I actually took the box home to open it, thinking to spare everyone here at the News-Herald the temptation that lurked inside. But they’re big boys and girls, and they should learn to be strong, I decided.

So now the kitchen table in our South Saratoga Street office is covered with brightly colored boxes of what I’m calling “preview cookies.” There are Thin Mints, Samoas, Trefoils, Do-Si-Dos, Lemon Chalet Cremes and Sugar-Free Chocolate Chip Cookies. There’s also the new Dulce de Leche, an unfair combination of cookie and caramel designed to drive the final wedge between a fat guy and his New Year’s resolution.

You’ll note that I didn’t mention Tagalongs.
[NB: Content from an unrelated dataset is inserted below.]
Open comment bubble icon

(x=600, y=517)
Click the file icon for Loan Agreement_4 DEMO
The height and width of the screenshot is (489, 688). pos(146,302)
There WAS a box of those perennial favorites when I put all the boxes on the table this morning. Soon afterward, though, I heard a jubilant cry from the kitchen, followed by some surprisingly and passionately possessive remarks about Tagalongs. Later, I noticed that the entire box was missing.

While it’s tempting to embarrass that person by naming him in connection with the public exposure of his hoarding behavior, I can tell an addiction when I see it, and this column is no intervention. I’d consider that more of a family responsibility.

My responsibility would be more along the lines of keeping those Dulce de Leche cookies safe. I’d better go back in there right now and make sure he won’t get them.